* **WHAT YOU NEED TO DO**
Exactly as written, retype the lines that run from the line holding "Where should I" through the end of the records below. Do not include pictures.

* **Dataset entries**
━━━━━━━━

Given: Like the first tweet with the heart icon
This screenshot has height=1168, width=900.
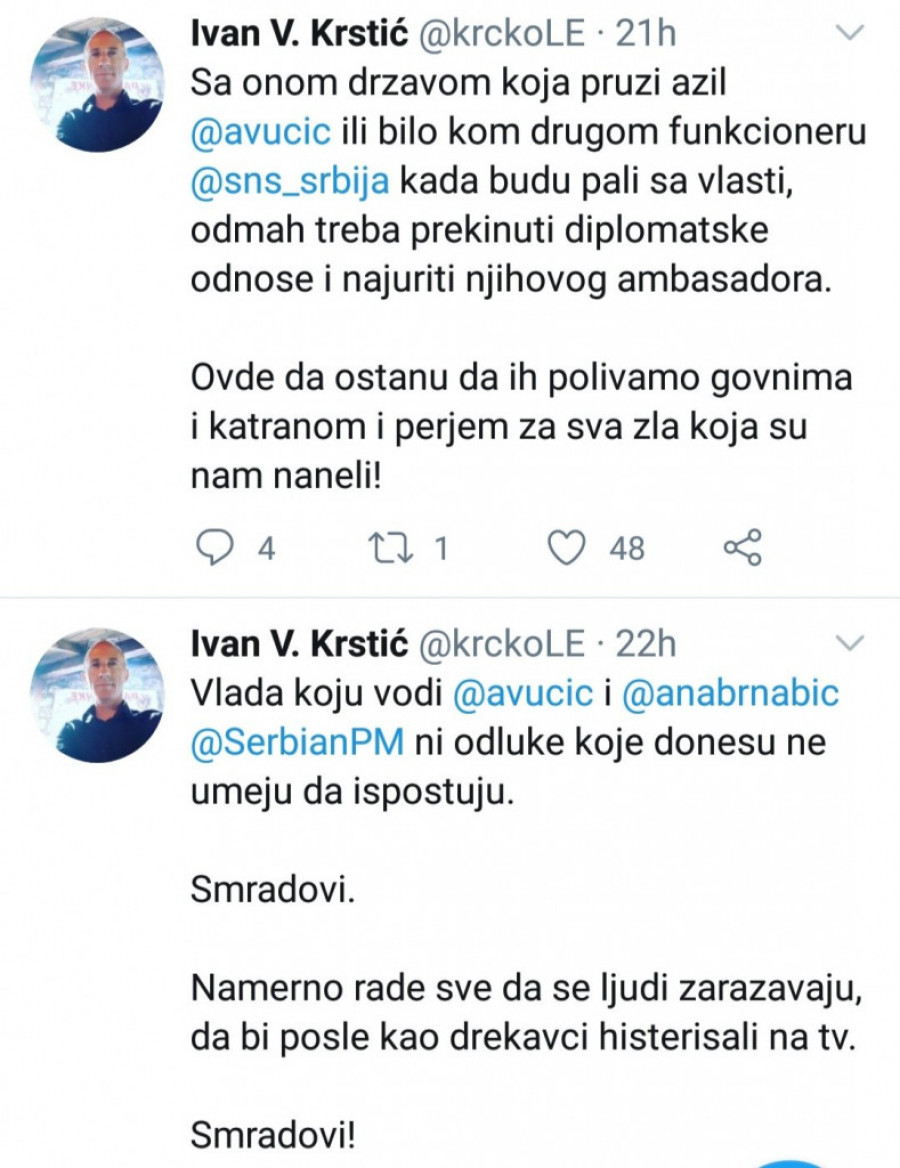Looking at the screenshot, I should tap(569, 547).
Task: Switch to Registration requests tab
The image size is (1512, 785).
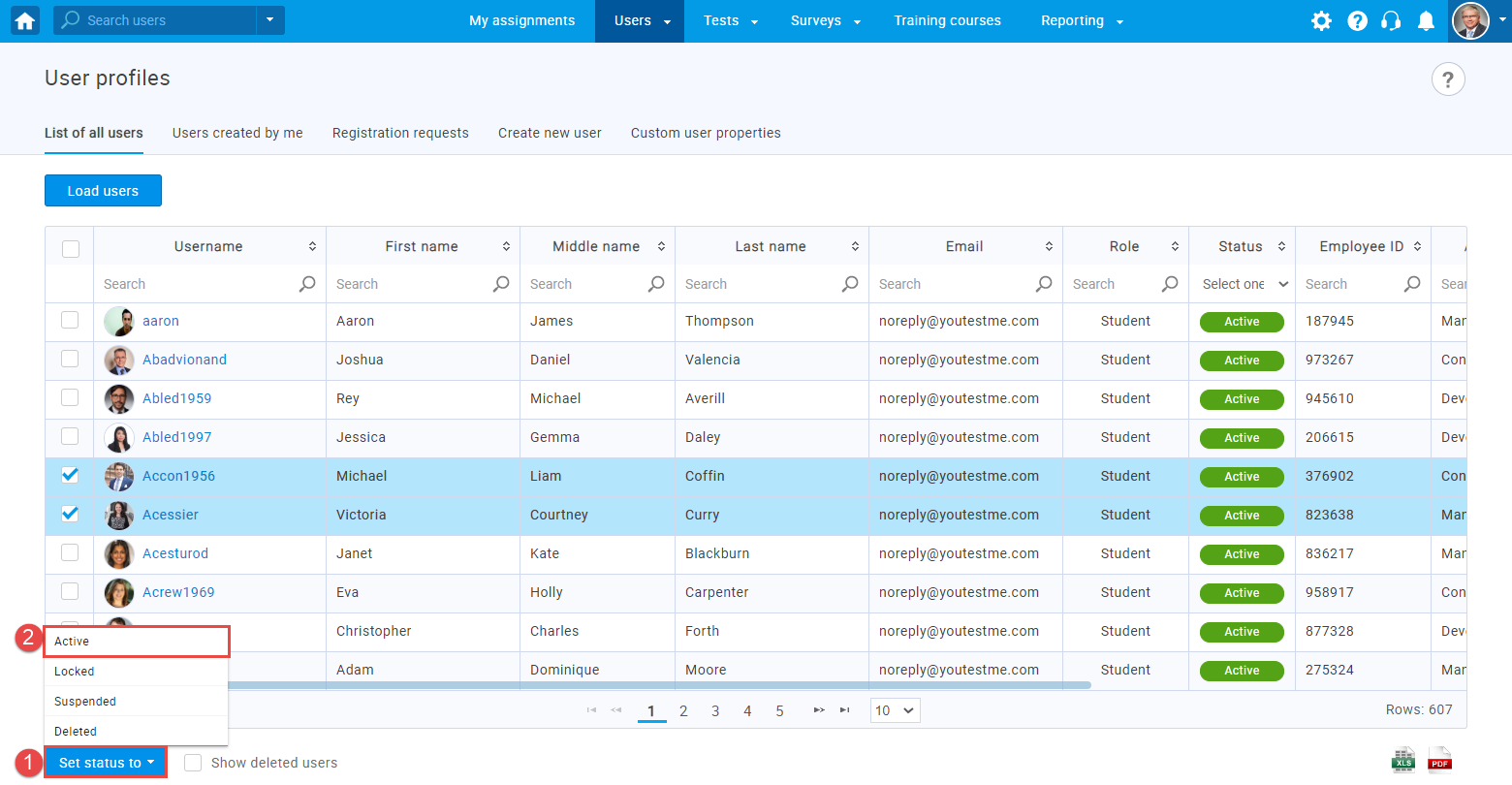Action: (400, 133)
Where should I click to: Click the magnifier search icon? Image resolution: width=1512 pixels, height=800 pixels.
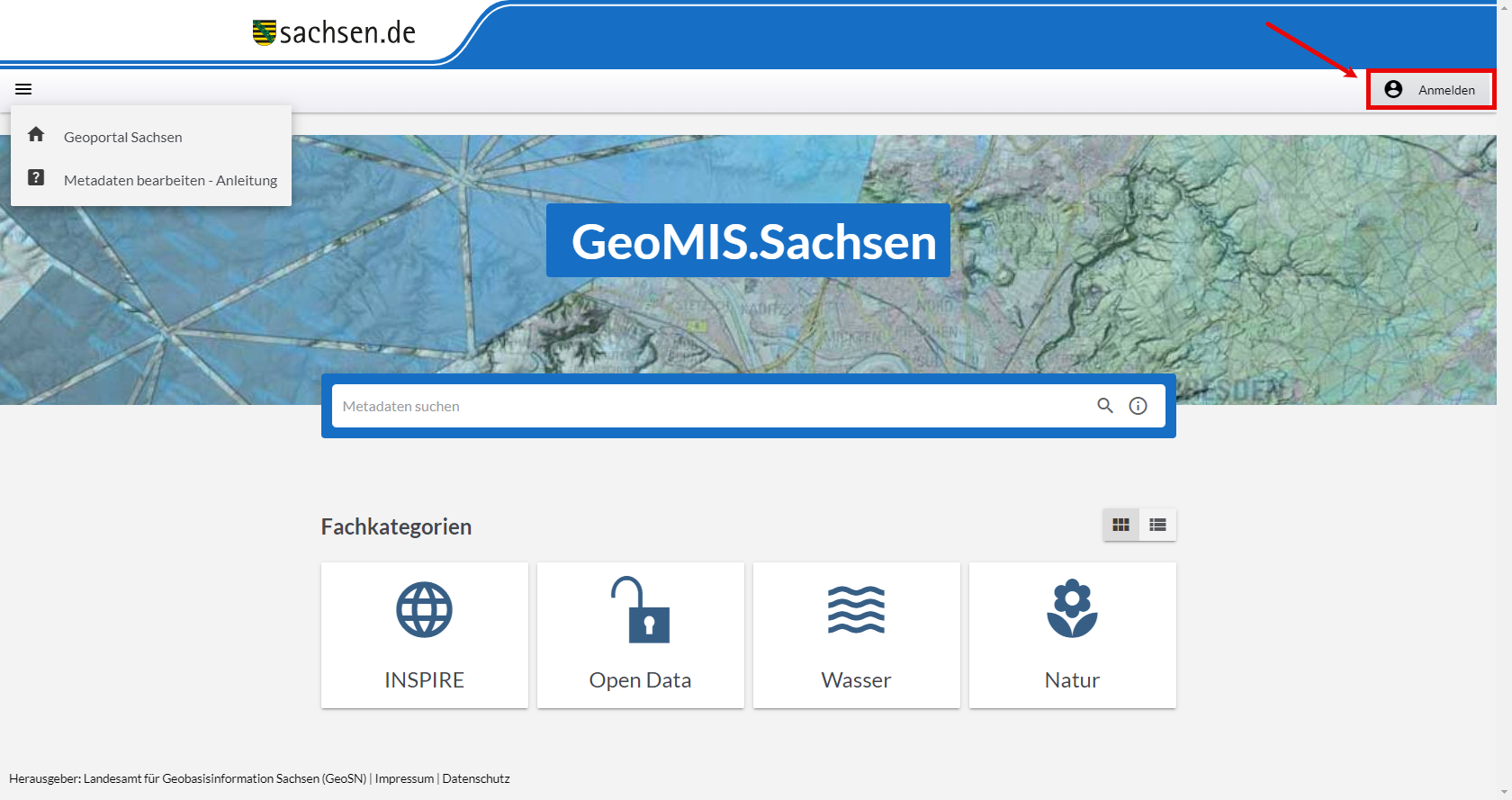click(x=1105, y=406)
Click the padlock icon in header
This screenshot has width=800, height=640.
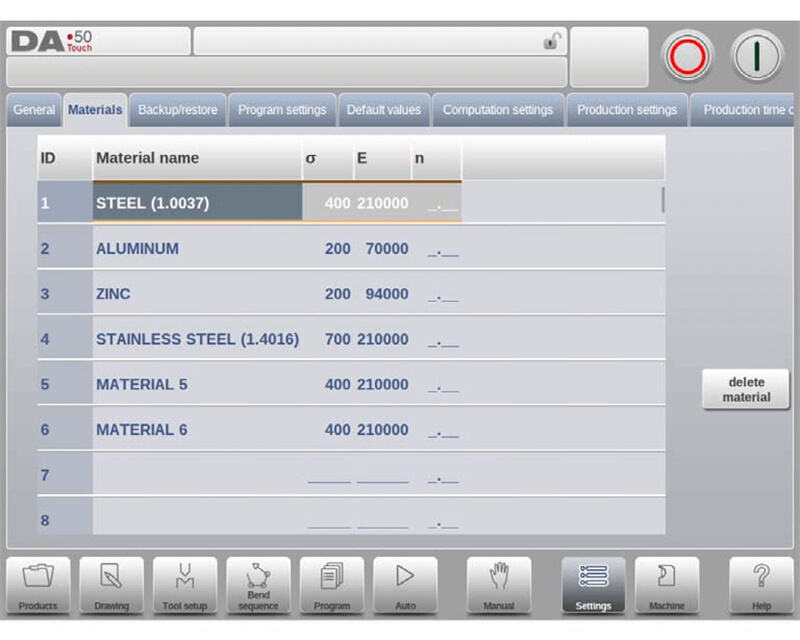(550, 42)

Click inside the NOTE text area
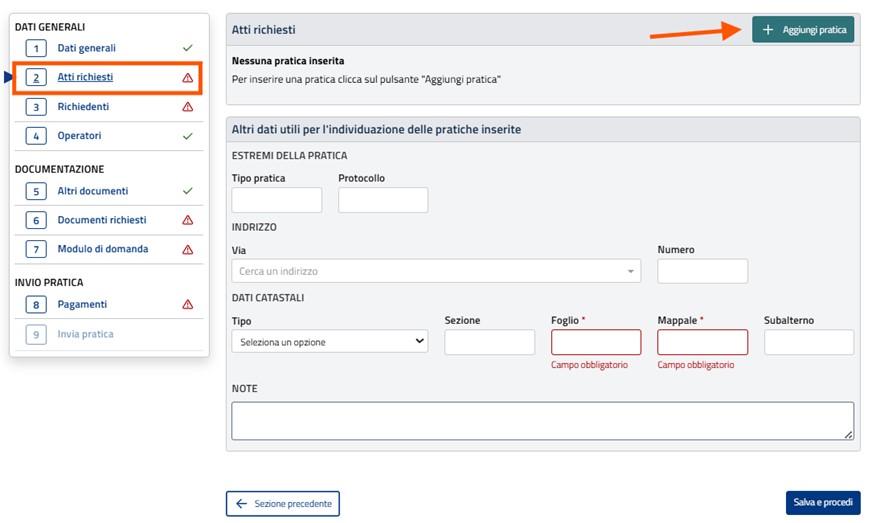(542, 421)
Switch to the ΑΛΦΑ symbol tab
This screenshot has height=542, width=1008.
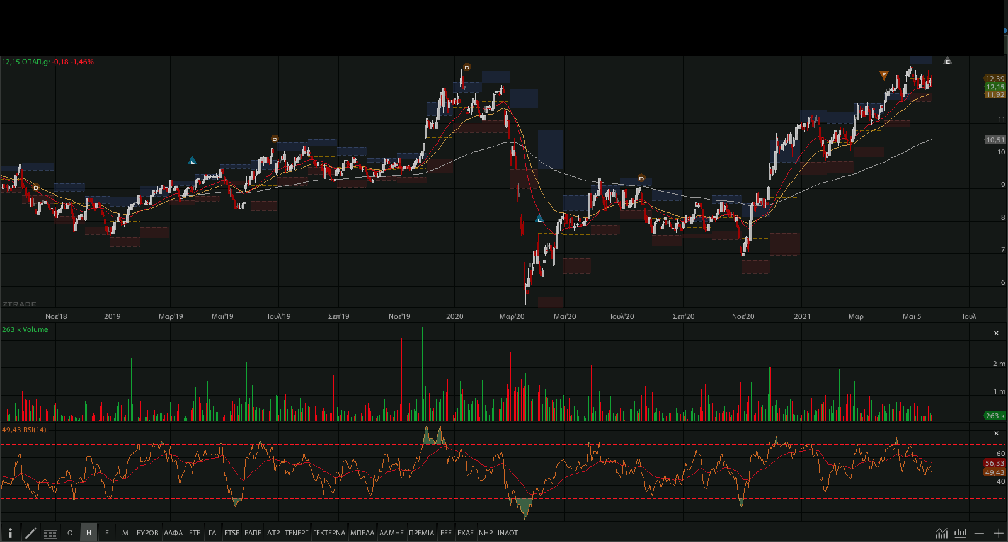(x=172, y=533)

━━━━━━━━

* **SOLVED EXERCISE**
Where should I click to: Click the magnifier search icon? Image resolution: width=1512 pixels, height=800 pixels.
click(x=1105, y=406)
Click the padlock icon in header
This screenshot has width=800, height=640.
(550, 42)

Click inside the NOTE text area
(542, 421)
Switch to the ΑΛΦΑ symbol tab
This screenshot has height=542, width=1008.
(x=172, y=533)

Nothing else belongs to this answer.